▶ [Requirement]
Copy out the lines below from the one containing "Viewport: 1303px width, 924px" through the one containing "I will coord(148,521).", unchanged and including both.

[start Task data]

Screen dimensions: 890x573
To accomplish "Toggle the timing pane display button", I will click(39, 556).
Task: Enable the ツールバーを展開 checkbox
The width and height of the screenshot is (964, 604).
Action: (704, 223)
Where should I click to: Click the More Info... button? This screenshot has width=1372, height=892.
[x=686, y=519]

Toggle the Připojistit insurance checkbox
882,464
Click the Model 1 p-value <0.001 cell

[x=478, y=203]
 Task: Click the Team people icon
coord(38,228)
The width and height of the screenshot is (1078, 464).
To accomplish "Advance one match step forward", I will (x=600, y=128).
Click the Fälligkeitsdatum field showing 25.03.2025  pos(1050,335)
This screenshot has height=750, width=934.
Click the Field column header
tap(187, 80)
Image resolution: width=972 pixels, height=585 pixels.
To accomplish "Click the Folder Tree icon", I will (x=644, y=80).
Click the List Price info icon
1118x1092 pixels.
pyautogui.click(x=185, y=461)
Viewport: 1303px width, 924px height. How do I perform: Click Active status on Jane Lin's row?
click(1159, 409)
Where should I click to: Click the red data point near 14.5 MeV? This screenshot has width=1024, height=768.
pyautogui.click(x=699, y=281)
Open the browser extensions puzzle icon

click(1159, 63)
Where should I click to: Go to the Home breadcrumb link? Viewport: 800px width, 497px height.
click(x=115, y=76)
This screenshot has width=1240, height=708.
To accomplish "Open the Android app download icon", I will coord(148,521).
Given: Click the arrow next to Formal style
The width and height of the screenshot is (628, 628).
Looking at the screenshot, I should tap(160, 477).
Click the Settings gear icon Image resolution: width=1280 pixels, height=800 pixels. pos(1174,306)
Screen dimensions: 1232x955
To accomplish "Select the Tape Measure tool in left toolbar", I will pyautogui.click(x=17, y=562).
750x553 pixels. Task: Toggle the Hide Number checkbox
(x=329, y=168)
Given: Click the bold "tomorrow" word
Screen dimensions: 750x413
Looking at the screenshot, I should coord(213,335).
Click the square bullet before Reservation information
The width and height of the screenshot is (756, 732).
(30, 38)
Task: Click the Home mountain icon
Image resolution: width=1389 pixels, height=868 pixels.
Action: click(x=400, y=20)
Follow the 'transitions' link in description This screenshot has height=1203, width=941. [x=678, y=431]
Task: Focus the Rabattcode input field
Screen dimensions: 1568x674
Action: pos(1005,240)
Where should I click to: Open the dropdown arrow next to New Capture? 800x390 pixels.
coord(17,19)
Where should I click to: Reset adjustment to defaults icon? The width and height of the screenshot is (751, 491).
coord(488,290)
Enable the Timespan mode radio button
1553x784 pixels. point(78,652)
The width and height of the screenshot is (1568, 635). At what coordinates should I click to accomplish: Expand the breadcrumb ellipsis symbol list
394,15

[end Task data]

▶ [Response]
Viewport: 1303px width, 924px height. How do I perform: Click Active status on Jane Lin's row?
click(1159, 409)
Where should I click to: Click the red data point near 14.5 MeV? This screenshot has width=1024, height=768.
pyautogui.click(x=699, y=281)
Open the browser extensions puzzle icon

click(1159, 63)
Where should I click to: Go to the Home breadcrumb link? Viewport: 800px width, 497px height.
click(x=115, y=76)
This screenshot has width=1240, height=708.
To accomplish "Open the Android app download icon", I will coord(148,521).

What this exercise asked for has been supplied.